Mario López Espinosa
El cajón de pan
Guardaba mis comisiones del día en el escondite de mis sueños. Aquel cajón de pan fungía tan sólo como depósito de mis ahorros, que al llegar a cierta cantidad me permitirían renunciar al denigrante empleo de vendedor de ratoneras, casa por casa, y gritarle a mi arrogante patrón, que su cruel explotación de mi esfuerzo concluía para siempre. Aquel cajón nunca cumplió, en realidad, su función prevista, pues yo había retirado al pan como parte integral de mi dieta desde hacía ya varios años. Efectuaba pues, el guardado rutinario cuando escuché el timbre de la puerta, lo que me sorprendió ya que desde hacía un buen tiempo nadie me visitaba. Era mi nueva vecina, que con amabilidad empalagosa venía a ponerse a mis órdenes. Una mujer rolliza, ya mayor, de expresión agradable y ojos dulces.

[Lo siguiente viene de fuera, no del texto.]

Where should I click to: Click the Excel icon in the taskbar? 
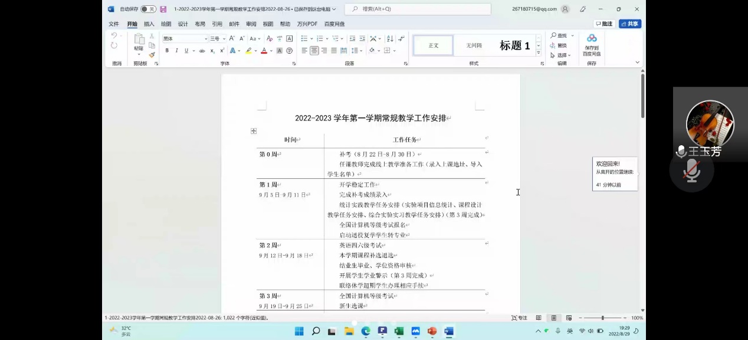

A partir de ese día me resultó imposible deshacerme de ella, cuando no me compartía algún postre exquisito, ofrecía hacerme alguna compra en el mercado o me enteraba de algún acontecimiento relevante en el vecindario. La verdad es que me tenía abrumado de atenciones que yo no me atrevía a rechazar. Algunas veces deslizaba alguna tarjeta por mi puerta deseándome una día pleno de alegría o pegaba en la entrada alguna estampa o imagen que estimaba muy bella e incluso un poema siempre cursi, pero sin duda bien intencionado. Al dejar la ciudad por tres días se ofreció con gentileza regar mis plantas, lo cual acepté agradecido. Al regresar, el conserje me recibe con la noticia de que mi vecina, ante la muerte repentina de su padre, se vio obligada a mudarse el día anterior. Entro a mi casa confundido, pero aún entusiasmado porque las nuevas comisiones me permitirían llegar al importe deseado. Abro el cajón del pan y ¿qué me encuentro?: ¡Otra vez la vecina! Mi caja fuerte estaba llena de pan y de una flor muy bella, en remplazo de mis sueños.